Action item A: From the passage on cremation, quote the text that begins at the words "For the first" and ends after the words "to keep rising.".
Action item B: List every dollar amount that appears in the passage on cremation.

Document segment:
For the first time in history, about half of all Americans are choosing to be cremated after death. That’s twice as many as the number who chose that option 15 years ago.

The cremation industry — yes, it’s an industry — grew at a rate of about 2 percent per year between 2010 and 2015, industry sources report. While the United States cremation rate has reached 50 percent, it’s at nearly 70 percent in Canada, and the Cremation Association of North America expects the numbers to keep rising.

Price is usually the main driver. Cremation typically costs between $2,000 and $4,000 if arranged through a funeral home, or between $1,500 and $3,000 if arranged directly through a crematory, according to caring.com. A cemetery burial, which includes the cost of the plot, casket and grave ceremony, averages about $7,000 but often costs far more when related expenses are included, such as an upgraded casket, the service, flowers, grave marker and more.

Another reason cremations are on the rise is that they generally require less planning. Loved ones need not be pressured to arrange an immediate service but can take home the ashes and plan for a future memorial at a convenient time and place. Cremation may also be considered more private, less stressful and even more organic for those who prefer to leave their loved ones’ ashes in places to which they were connected.

Data extracts:
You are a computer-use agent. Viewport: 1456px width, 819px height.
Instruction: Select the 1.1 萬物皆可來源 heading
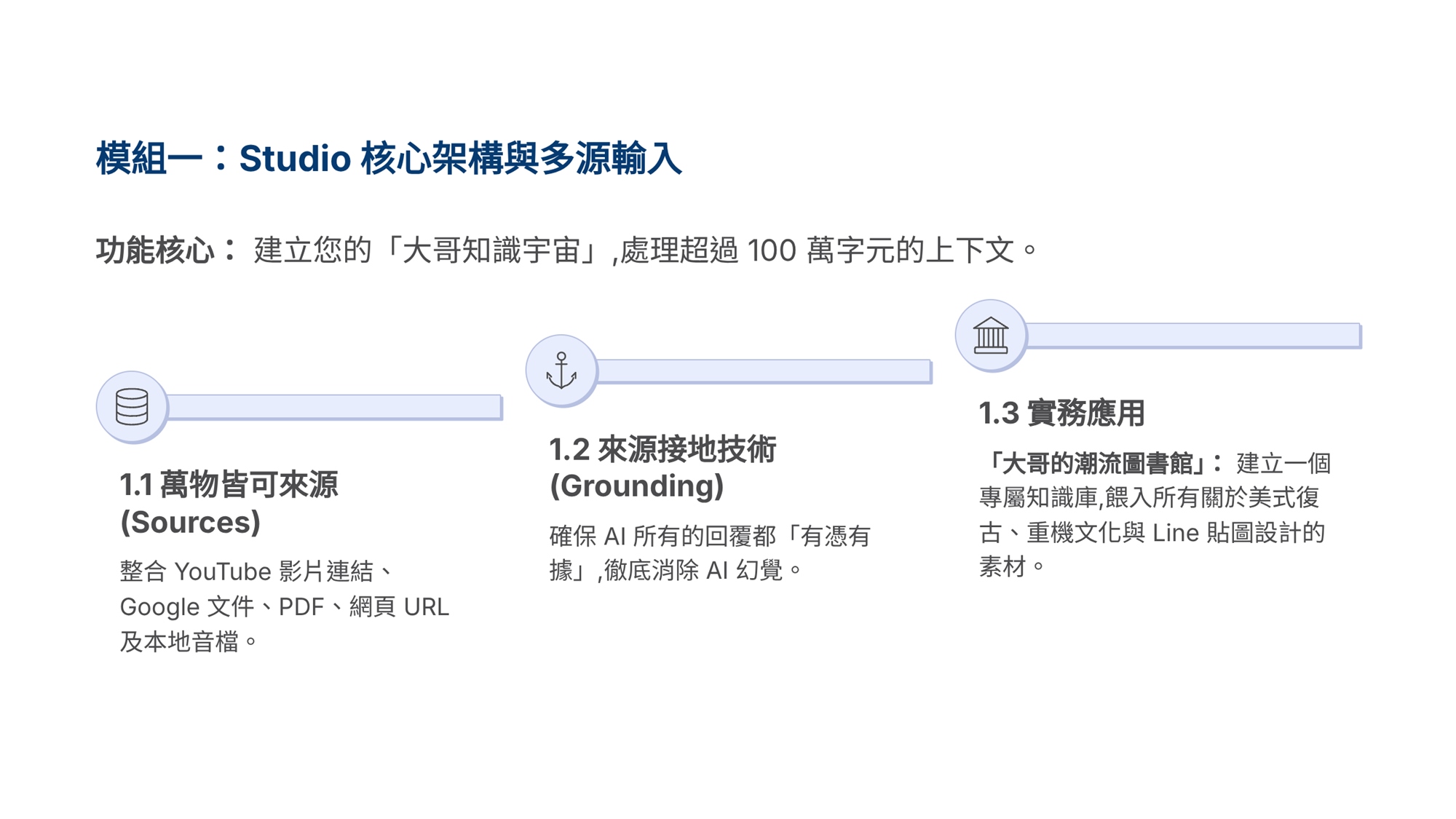tap(229, 485)
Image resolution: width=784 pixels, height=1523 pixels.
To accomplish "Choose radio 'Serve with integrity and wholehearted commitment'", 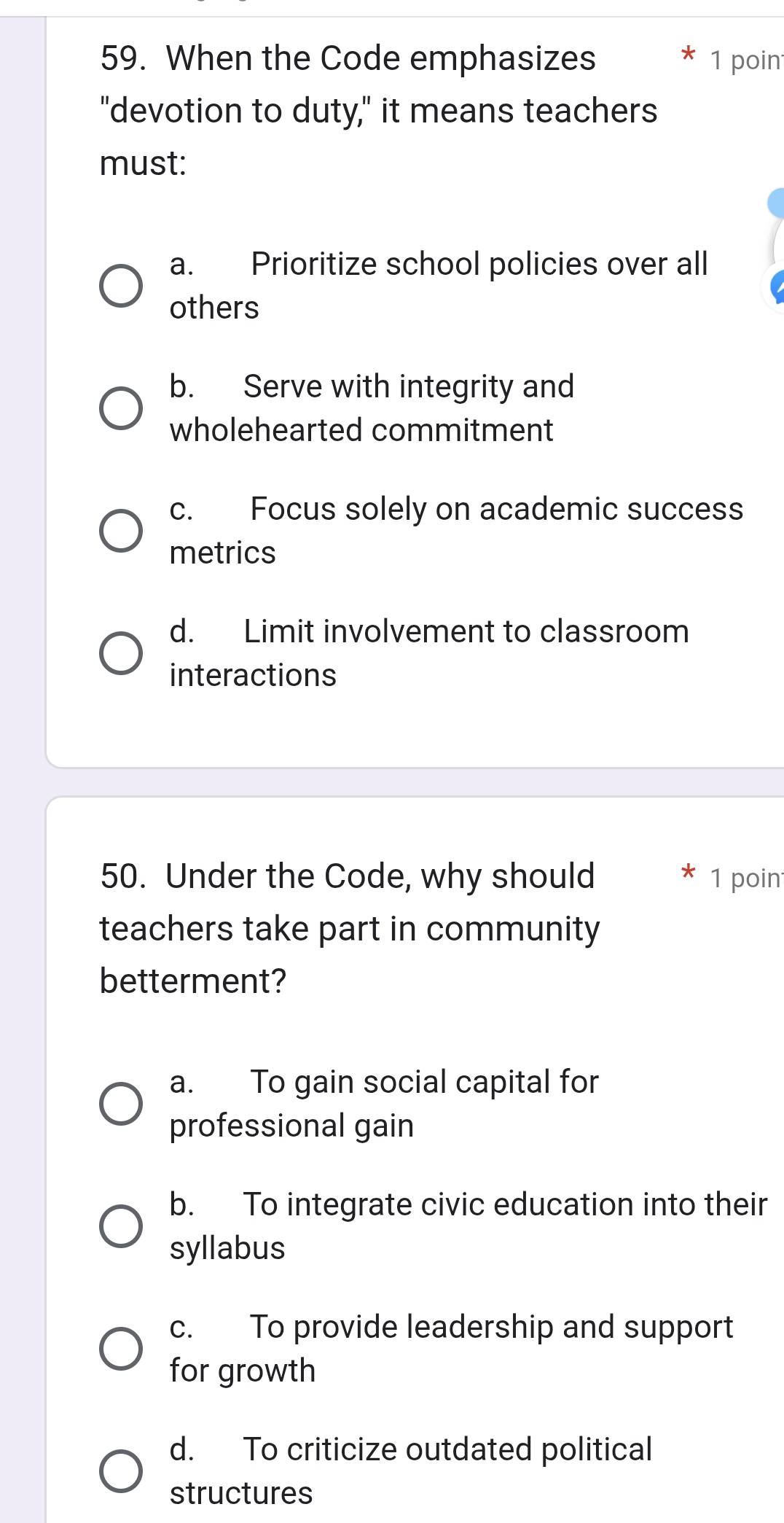I will click(121, 408).
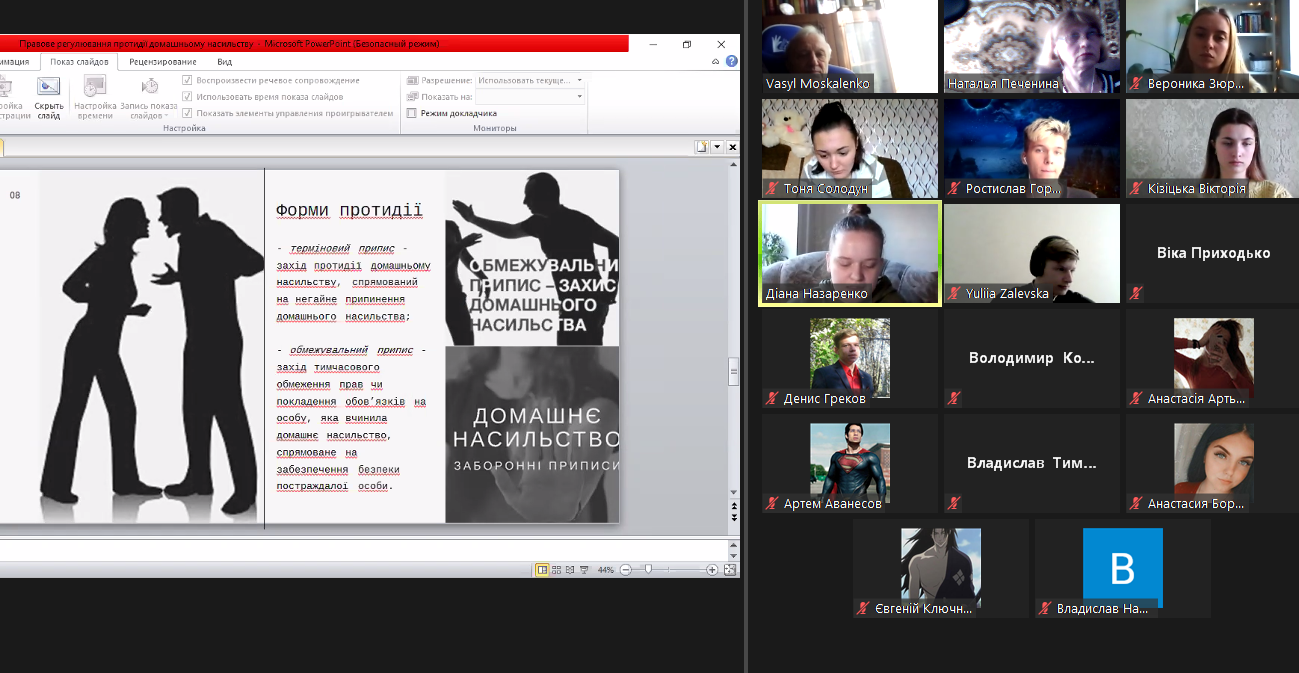Viewport: 1299px width, 673px height.
Task: Expand the Разрешение dropdown
Action: (580, 80)
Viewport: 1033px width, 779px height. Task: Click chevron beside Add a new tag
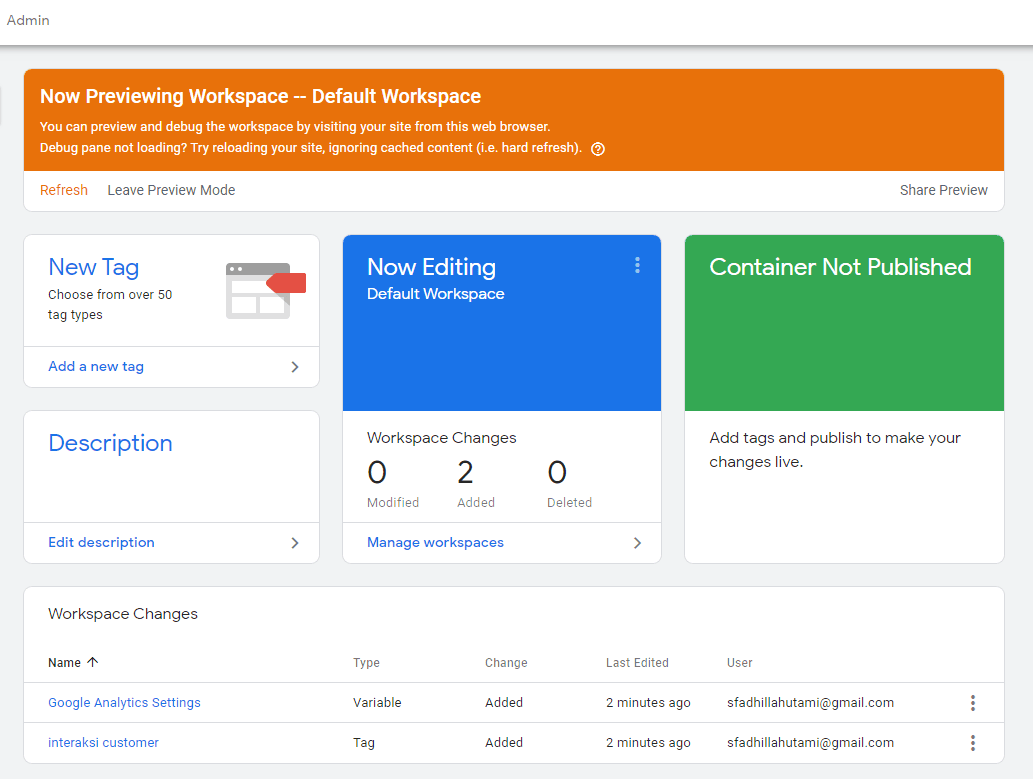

Expected answer A:
For the first time in history, about half of all Americans are choosing to be cremated after death. That’s twice as many as the number who chose that option 15 years ago.

The cremation industry — yes, it’s an industry — grew at a rate of about 2 percent per year between 2010 and 2015, industry sources report. While the United States cremation rate has reached 50 percent, it’s at nearly 70 percent in Canada, and the Cremation Association of North America expects the numbers to keep rising.

Expected answer B:
$2,000
$4,000
$1,500
$3,000
$7,000